▸ Set exercise: Copy the records below line for line, with no changes.

START Task input

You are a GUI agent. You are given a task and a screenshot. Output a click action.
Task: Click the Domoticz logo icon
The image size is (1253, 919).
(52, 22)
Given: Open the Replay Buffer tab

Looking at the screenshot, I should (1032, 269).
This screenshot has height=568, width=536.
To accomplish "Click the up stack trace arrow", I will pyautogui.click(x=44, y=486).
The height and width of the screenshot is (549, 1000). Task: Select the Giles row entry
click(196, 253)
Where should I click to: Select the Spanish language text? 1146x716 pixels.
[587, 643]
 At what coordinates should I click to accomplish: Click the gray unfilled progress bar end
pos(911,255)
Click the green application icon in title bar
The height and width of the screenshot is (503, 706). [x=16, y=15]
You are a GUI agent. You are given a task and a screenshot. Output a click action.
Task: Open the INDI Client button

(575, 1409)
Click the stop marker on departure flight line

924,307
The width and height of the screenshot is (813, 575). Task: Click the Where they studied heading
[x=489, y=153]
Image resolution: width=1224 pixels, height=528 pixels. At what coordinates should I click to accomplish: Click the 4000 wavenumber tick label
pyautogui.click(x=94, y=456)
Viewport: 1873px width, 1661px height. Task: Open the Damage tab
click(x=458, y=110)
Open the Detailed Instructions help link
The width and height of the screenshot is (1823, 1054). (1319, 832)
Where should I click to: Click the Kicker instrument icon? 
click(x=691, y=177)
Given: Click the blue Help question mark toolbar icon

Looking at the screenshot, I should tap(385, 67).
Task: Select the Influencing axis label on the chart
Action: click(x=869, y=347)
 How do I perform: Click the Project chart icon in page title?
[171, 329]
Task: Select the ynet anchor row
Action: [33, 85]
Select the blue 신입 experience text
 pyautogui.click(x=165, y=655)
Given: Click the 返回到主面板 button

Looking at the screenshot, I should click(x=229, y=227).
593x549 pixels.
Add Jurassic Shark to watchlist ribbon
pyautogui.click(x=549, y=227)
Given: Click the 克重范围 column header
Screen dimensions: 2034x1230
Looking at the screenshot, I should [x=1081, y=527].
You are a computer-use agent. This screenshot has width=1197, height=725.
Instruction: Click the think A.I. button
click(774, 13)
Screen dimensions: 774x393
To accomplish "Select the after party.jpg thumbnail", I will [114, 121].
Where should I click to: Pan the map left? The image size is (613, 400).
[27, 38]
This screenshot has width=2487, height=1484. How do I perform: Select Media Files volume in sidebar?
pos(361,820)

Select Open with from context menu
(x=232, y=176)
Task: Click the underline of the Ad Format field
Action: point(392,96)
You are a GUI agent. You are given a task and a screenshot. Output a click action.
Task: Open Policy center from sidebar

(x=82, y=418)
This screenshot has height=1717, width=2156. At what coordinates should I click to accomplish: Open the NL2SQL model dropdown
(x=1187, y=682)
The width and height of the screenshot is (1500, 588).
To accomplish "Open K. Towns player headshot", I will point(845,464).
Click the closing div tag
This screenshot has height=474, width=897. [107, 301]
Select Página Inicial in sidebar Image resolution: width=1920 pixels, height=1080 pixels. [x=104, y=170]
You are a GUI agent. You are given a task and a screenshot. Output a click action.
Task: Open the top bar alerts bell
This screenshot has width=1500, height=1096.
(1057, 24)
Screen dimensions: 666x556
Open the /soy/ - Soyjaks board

END Task input

▸ Answer for this exercise:
You are a GUI agent. You are given a task and a screenshot. Output a click action.
Task: Click the Domoticz logo icon
The image size is (1253, 919).
(52, 22)
Given: Open the Replay Buffer tab

Looking at the screenshot, I should (1032, 269).
This screenshot has height=568, width=536.
To accomplish "Click the up stack trace arrow", I will pyautogui.click(x=44, y=486).
The height and width of the screenshot is (549, 1000). Task: Select the Giles row entry
click(196, 253)
Where should I click to: Select the Spanish language text? 1146x716 pixels.
[587, 643]
 At what coordinates should I click to accomplish: Click the gray unfilled progress bar end
pos(911,255)
Click the green application icon in title bar
The height and width of the screenshot is (503, 706). [x=16, y=15]
You are a GUI agent. You are given a task and a screenshot. Output a click action.
Task: Open the INDI Client button

(575, 1409)
Click the stop marker on departure flight line

924,307
The width and height of the screenshot is (813, 575). Task: Click the Where they studied heading
[x=489, y=153]
Image resolution: width=1224 pixels, height=528 pixels. At what coordinates should I click to accomplish: Click the 4000 wavenumber tick label
pyautogui.click(x=94, y=456)
Viewport: 1873px width, 1661px height. Task: Open the Damage tab
click(x=458, y=110)
Open the Detailed Instructions help link
The width and height of the screenshot is (1823, 1054). (1319, 832)
Where should I click to: Click the Kicker instrument icon? 
click(x=691, y=177)
Given: Click the blue Help question mark toolbar icon

Looking at the screenshot, I should tap(385, 67).
Task: Select the Influencing axis label on the chart
Action: click(x=869, y=347)
 How do I perform: Click the Project chart icon in page title?
[171, 329]
Task: Select the ynet anchor row
Action: [33, 85]
Select the blue 신입 experience text
 pyautogui.click(x=165, y=655)
Given: Click the 返回到主面板 button

Looking at the screenshot, I should click(x=229, y=227).
593x549 pixels.
Add Jurassic Shark to watchlist ribbon
pyautogui.click(x=549, y=227)
Given: Click the 克重范围 column header
Screen dimensions: 2034x1230
Looking at the screenshot, I should [x=1081, y=527].
You are a computer-use agent. This screenshot has width=1197, height=725.
Instruction: Click the think A.I. button
click(774, 13)
Screen dimensions: 774x393
To accomplish "Select the after party.jpg thumbnail", I will [114, 121].
Where should I click to: Pan the map left? The image size is (613, 400).
[27, 38]
This screenshot has width=2487, height=1484. How do I perform: Select Media Files volume in sidebar?
pos(361,820)

Select Open with from context menu
(x=232, y=176)
Task: Click the underline of the Ad Format field
Action: point(392,96)
You are a GUI agent. You are given a task and a screenshot. Output a click action.
Task: Open Policy center from sidebar

(x=82, y=418)
This screenshot has height=1717, width=2156. At what coordinates should I click to accomplish: Open the NL2SQL model dropdown
(x=1187, y=682)
The width and height of the screenshot is (1500, 588).
To accomplish "Open K. Towns player headshot", I will point(845,464).
Click the closing div tag
This screenshot has height=474, width=897. [107, 301]
Select Página Inicial in sidebar Image resolution: width=1920 pixels, height=1080 pixels. [x=104, y=170]
You are a GUI agent. You are given a task and a screenshot. Output a click action.
Task: Open the top bar alerts bell
This screenshot has width=1500, height=1096.
(1057, 24)
Screen dimensions: 666x556
Open the /soy/ - Soyjaks board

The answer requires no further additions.